Before efibre became available, I had tried a few providers in an effort to speed up our internet connection. Each told us the change over of provider would hardly even be noticed. Well, we noticed a week with no internet on each occasion! Efibre became available in our area a few years back so we switched back to Eir and haven't had any issues since. 

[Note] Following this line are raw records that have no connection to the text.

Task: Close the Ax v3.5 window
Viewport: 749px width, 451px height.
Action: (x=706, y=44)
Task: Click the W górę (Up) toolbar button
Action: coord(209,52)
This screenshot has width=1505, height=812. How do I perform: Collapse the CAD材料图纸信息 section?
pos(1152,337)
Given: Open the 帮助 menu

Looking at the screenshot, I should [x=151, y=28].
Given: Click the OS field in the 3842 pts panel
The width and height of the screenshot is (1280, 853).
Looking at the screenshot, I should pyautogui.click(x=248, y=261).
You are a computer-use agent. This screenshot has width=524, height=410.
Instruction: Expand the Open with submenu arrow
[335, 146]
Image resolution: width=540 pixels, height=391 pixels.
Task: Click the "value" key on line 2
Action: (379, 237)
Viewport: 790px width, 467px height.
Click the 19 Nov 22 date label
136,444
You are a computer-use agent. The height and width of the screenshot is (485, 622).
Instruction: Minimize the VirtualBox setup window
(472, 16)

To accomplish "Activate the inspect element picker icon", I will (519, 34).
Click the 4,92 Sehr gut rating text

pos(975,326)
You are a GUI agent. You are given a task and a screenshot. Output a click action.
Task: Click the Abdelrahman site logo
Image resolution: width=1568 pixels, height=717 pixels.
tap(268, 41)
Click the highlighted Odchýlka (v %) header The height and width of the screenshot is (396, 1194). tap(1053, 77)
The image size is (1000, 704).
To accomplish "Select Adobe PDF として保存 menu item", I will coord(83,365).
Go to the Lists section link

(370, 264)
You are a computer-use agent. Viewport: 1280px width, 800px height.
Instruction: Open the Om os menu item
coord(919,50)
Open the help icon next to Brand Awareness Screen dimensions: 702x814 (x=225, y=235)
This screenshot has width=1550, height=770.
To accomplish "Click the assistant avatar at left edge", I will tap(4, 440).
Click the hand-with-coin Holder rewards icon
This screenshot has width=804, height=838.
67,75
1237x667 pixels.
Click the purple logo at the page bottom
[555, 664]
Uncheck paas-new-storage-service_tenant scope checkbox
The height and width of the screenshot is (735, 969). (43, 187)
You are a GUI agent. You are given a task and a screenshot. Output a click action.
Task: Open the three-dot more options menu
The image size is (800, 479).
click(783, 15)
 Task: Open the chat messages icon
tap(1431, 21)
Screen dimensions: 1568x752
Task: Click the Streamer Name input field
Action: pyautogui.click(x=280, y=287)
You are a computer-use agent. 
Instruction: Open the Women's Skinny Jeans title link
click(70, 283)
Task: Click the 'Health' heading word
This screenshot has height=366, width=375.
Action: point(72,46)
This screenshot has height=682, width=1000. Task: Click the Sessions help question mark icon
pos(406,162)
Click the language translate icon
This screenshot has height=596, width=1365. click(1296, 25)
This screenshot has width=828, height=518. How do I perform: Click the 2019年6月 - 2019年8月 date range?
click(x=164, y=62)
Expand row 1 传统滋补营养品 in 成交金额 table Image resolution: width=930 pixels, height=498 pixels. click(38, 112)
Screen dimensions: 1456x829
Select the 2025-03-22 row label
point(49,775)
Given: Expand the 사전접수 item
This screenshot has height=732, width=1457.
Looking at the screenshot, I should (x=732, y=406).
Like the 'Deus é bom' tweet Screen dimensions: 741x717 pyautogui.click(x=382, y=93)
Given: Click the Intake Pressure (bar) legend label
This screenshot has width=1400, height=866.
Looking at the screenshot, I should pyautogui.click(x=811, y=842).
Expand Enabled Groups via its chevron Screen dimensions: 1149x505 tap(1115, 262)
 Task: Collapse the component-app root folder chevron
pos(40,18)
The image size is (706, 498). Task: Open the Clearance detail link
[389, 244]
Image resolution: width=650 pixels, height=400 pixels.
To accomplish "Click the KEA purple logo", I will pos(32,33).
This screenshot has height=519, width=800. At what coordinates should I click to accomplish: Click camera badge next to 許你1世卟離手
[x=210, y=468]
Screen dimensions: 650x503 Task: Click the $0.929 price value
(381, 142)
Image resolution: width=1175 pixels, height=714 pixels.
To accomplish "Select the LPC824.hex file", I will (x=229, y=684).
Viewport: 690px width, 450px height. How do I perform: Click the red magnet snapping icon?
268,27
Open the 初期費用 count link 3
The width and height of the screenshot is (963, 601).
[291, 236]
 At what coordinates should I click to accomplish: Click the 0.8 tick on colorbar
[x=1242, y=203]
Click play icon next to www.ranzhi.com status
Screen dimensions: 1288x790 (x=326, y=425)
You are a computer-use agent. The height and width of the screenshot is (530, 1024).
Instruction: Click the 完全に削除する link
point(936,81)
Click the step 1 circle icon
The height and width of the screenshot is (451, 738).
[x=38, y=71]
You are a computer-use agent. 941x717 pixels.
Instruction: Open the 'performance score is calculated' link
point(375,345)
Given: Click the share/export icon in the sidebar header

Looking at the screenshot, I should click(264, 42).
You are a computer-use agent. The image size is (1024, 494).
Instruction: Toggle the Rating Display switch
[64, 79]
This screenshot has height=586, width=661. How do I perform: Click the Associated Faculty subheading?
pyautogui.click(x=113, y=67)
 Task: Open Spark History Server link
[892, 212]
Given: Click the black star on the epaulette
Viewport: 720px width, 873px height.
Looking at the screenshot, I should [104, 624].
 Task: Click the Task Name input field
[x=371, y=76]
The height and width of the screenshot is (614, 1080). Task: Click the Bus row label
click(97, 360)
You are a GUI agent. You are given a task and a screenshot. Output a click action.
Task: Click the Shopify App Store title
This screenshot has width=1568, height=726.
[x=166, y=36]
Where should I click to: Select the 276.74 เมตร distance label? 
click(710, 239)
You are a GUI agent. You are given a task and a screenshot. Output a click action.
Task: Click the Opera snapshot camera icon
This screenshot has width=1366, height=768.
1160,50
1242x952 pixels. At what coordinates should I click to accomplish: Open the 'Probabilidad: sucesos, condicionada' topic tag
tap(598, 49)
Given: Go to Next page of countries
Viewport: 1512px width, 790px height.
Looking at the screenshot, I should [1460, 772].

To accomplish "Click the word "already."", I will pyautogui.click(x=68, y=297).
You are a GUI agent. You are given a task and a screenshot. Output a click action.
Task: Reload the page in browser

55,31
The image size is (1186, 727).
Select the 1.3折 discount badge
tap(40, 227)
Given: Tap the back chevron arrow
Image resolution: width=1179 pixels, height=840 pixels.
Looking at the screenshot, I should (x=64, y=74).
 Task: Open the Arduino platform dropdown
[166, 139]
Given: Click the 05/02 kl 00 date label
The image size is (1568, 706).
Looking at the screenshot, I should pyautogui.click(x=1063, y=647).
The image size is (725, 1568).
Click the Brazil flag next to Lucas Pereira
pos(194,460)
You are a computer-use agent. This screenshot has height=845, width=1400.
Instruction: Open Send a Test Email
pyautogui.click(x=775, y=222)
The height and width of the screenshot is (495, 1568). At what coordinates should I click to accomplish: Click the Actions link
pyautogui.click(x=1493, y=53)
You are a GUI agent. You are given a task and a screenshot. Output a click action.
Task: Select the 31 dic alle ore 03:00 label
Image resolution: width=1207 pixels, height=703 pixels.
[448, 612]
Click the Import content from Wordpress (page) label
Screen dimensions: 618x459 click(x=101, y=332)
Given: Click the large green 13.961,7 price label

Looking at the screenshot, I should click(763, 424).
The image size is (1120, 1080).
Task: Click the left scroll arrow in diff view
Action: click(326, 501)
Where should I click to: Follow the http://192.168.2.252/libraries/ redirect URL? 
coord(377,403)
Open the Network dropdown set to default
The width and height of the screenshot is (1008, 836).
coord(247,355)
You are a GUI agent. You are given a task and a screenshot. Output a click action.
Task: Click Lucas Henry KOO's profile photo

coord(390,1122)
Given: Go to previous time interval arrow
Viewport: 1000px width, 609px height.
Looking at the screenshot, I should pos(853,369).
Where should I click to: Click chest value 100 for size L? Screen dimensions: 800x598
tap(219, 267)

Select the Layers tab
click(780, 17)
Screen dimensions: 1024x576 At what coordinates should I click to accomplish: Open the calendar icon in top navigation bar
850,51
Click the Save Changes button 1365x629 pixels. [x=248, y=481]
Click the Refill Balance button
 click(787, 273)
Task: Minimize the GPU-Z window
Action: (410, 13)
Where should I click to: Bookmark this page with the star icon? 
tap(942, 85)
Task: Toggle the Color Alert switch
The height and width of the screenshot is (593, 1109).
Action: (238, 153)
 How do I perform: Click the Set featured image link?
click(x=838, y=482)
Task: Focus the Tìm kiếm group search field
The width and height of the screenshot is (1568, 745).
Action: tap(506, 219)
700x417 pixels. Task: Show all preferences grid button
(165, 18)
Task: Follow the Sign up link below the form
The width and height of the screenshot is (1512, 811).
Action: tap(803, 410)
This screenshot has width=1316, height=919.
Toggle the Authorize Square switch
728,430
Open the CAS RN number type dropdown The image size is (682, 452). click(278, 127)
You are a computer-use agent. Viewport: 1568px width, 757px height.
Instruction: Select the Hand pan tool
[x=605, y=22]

And the sports package has me hooked, Champions League, Premier League, Champions Cup, Pro 14 (in English), American college sports. All included in the package


----------



## Juddy (16 May 2019)

Sound as a pound. Eir here I come, hang onto your hats.


----------



## tallpaul (17 May 2019)

Beware the lure of the eir sports pack!! Their agreement with BT expires on 31 July and there is no guarantee of anything beyond that date. Given that BT and Sky have agreed for Sky to carry BT's sports channels in the future, it is quite possible that the 'free' sports channels to eir broadband customers will finish in a couple of months.


----------



## thos (17 May 2019)

I went with eir for first year FTTH, install was quick and easy, service was good.
They messed up 2 months ago trying to charge me for excess usage, ended up over-charged 100eur, as credit, said it would take up to 60days for a cheque.
12 months now up. Rang to get a renewal, 30mins, and 4 transfers, so I hung up.

Just took 12 months with Vodafone €25 for 6 months / €60 thereafter.
All done via online chat (while on hold for eir).

The game is about changing annually for best price. I have separate WiFi Access Points anyway, so changing provider doesn't mean any new WIFI SSIDs or Passwords, their kit is just the router and nothing else.

The Sky deal is 24 months, but I trust them even less than eir.

No TV or phone line for me, broadband only deals.


----------